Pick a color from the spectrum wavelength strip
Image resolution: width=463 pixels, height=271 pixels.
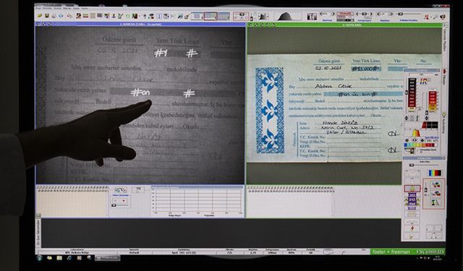click(420, 145)
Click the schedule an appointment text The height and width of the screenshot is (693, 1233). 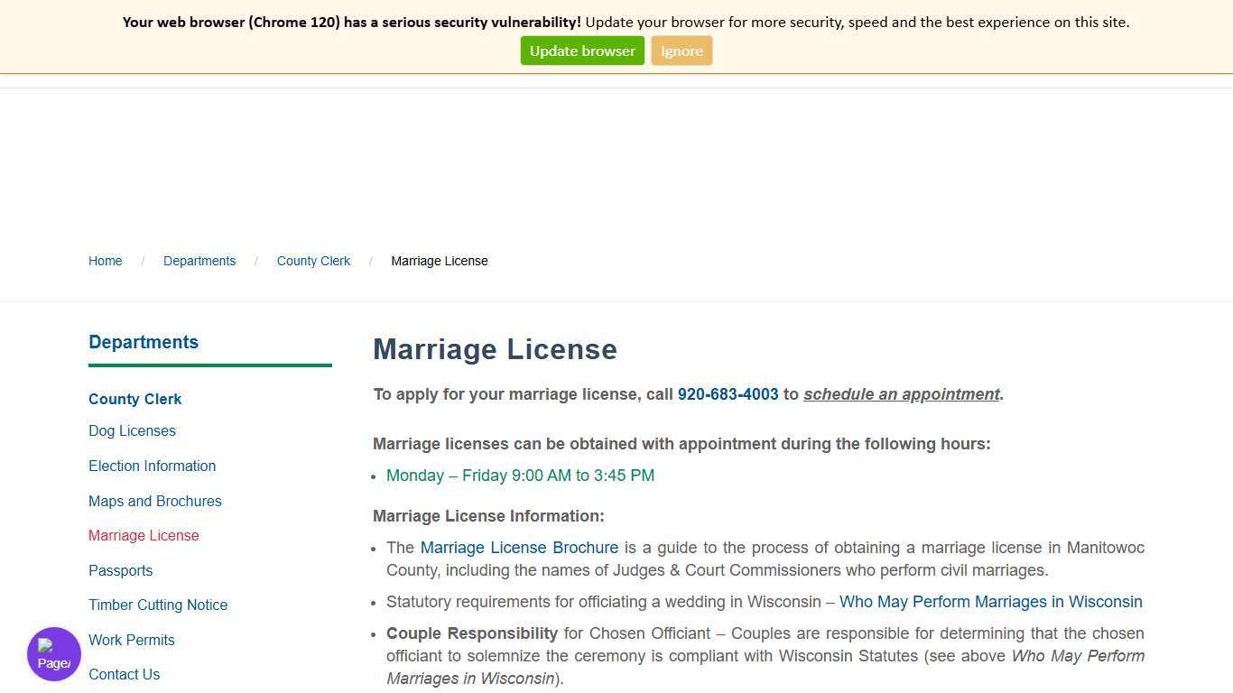pyautogui.click(x=901, y=394)
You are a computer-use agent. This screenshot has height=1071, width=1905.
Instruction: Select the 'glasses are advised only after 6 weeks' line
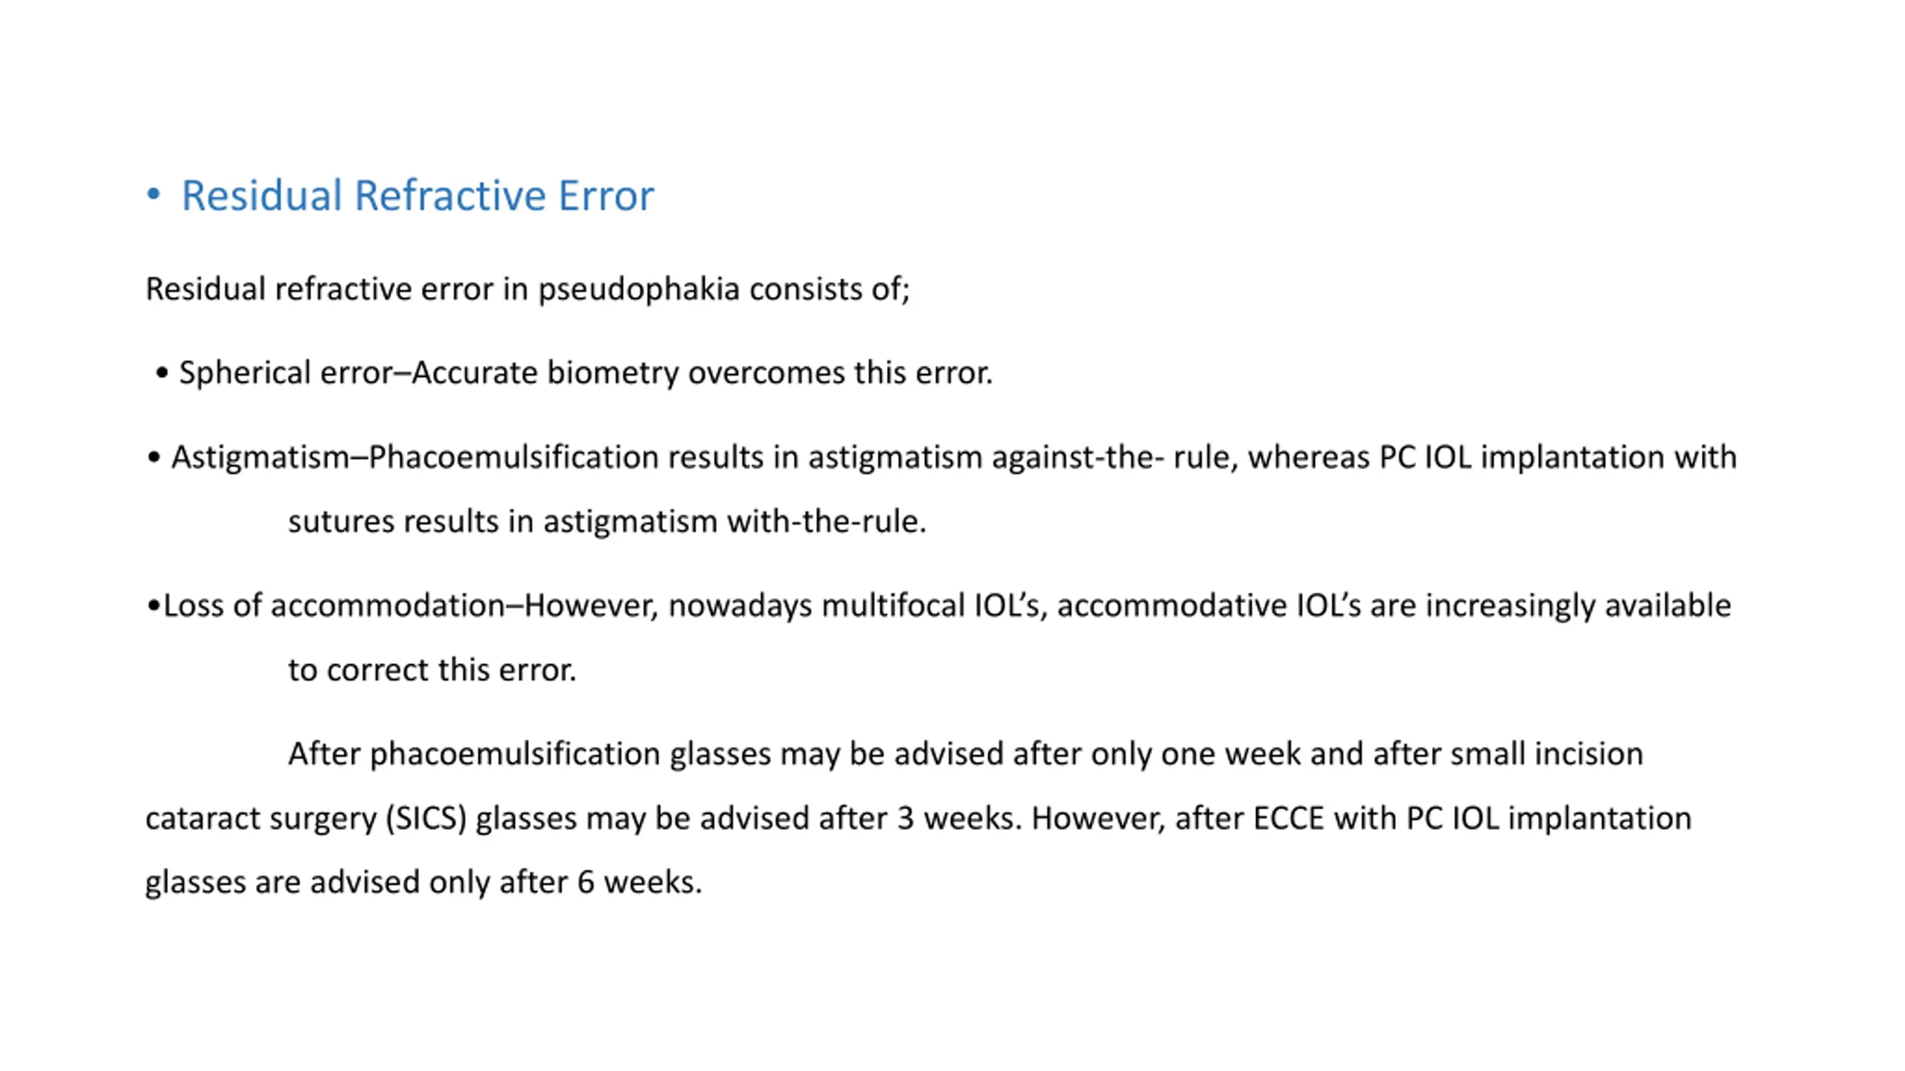coord(423,883)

★ ★ ★

Aim of the exercise
Rewrite the records starting at the line that contains "You are a computer-use" and ending at the end of the records, replacing "agent" with "assistant" and leaving everything else unchanged. Omit the pictures from your answer.

Task solution
You are a computer-use assistant. This screenshot has height=1071, width=1905.
Instruction: Select the 'glasses are advised only after 6 weeks' line
coord(423,883)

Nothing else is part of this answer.